Failure to Implement Physician-Ordered Oxygen Therapy as Outlined in Care Plans
Penalty
Summary
The facility failed to implement comprehensive care plans for three residents who were receiving oxygen therapy, as required by physician orders and facility policy. Each resident had a documented care plan and physician order specifying the exact oxygen flow rate to be administered via nasal cannula. However, direct observations on multiple occasions revealed that the oxygen flow rates being delivered did not match the physician's orders. For example, one resident with chronic obstructive pulmonary disease and other comorbidities was observed receiving oxygen at 3.5 LPM instead of the ordered 4 LPM. Another resident with similar diagnoses was observed receiving oxygen at both lower and higher rates than prescribed, including an instance where the flow rate was set at 7 LPM instead of the ordered 5 LPM, which was confirmed as an error by the LPN present.

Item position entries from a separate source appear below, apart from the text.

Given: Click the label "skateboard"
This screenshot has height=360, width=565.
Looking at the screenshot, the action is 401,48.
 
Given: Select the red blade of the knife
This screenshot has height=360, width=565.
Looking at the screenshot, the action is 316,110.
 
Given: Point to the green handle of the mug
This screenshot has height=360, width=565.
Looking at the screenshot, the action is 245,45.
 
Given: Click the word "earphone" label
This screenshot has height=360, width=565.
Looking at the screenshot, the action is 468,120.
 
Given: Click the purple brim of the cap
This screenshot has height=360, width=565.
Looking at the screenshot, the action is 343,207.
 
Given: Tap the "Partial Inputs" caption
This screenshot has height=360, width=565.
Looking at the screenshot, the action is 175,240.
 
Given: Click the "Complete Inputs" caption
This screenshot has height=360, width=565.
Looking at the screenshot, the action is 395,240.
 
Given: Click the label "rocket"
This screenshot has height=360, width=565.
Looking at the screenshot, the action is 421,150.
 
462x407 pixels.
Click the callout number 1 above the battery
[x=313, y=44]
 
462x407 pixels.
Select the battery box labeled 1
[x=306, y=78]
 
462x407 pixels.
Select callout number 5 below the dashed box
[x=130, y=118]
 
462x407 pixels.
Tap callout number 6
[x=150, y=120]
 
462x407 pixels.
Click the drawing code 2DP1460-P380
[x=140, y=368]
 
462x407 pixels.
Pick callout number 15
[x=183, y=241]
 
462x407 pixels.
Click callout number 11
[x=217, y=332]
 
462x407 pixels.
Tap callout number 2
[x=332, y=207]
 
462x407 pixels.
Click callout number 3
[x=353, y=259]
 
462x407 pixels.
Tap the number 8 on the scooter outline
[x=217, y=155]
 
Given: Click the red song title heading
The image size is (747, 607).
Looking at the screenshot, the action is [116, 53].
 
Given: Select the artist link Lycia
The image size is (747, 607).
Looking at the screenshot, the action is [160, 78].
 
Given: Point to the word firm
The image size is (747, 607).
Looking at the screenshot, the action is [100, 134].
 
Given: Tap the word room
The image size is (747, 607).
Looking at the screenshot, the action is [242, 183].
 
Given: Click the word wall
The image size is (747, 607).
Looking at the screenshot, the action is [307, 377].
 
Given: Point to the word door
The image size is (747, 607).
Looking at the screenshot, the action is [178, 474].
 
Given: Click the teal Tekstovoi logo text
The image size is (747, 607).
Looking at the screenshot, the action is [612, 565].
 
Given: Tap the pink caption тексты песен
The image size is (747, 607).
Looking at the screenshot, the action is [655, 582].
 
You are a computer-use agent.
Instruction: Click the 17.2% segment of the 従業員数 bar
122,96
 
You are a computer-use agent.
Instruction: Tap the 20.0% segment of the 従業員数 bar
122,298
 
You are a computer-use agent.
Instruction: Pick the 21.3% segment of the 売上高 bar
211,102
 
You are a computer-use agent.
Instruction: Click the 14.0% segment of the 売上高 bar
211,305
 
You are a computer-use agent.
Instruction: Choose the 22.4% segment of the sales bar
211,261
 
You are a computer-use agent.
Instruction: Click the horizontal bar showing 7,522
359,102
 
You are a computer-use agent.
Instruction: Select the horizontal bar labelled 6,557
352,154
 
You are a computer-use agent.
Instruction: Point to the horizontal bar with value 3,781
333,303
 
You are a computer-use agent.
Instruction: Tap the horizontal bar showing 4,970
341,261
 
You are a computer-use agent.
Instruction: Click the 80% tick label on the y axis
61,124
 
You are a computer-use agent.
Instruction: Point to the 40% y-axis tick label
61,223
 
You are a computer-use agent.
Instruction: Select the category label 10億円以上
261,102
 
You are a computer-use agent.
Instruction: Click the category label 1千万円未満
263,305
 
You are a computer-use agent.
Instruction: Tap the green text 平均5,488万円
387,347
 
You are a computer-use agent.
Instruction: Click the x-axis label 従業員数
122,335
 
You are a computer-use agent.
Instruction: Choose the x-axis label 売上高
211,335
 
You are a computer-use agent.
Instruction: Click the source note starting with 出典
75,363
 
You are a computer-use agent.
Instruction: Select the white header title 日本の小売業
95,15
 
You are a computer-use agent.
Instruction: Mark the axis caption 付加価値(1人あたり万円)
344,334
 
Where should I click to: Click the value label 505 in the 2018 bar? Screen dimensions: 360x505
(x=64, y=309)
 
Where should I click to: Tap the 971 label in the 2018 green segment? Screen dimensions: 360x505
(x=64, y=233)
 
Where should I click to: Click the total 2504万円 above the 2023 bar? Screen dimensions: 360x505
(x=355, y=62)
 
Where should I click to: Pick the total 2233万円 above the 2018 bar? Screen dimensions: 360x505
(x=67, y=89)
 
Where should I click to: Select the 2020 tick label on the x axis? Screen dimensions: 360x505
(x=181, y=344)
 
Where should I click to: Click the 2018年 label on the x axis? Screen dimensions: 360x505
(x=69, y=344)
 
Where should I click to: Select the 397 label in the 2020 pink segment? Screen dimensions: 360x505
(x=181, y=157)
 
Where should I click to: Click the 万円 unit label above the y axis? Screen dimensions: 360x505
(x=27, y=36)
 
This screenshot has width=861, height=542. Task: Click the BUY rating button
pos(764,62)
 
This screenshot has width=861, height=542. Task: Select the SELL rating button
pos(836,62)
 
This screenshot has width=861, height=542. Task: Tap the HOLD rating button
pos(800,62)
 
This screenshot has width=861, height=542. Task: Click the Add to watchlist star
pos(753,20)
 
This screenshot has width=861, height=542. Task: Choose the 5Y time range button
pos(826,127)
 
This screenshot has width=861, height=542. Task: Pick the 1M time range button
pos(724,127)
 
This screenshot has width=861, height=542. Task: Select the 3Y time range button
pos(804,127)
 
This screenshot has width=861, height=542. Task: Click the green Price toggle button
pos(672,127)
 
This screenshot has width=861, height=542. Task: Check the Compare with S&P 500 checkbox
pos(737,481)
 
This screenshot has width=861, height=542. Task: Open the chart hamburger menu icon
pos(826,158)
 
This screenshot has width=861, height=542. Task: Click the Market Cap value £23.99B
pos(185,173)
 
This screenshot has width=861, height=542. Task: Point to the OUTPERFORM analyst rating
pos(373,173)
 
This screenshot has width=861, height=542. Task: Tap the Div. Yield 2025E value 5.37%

A third resident was also observed receiving oxygen at rates above the as-needed order, with staff confirming the settings were incorrect. Interviews with facility staff, including the DON and MDS Coordinator, confirmed that the care plans were in place and that staff were expected to follow the physician's orders as outlined in those plans. The facility's own policy requires individualized, comprehensive care plans with measurable interventions and timetables, and specifies that interventions should be implemented as ordered. The failure to administer oxygen therapy according to the care plans and physician orders constituted a deficiency, as it resulted in residents not receiving care and treatment as specified for their medical needs.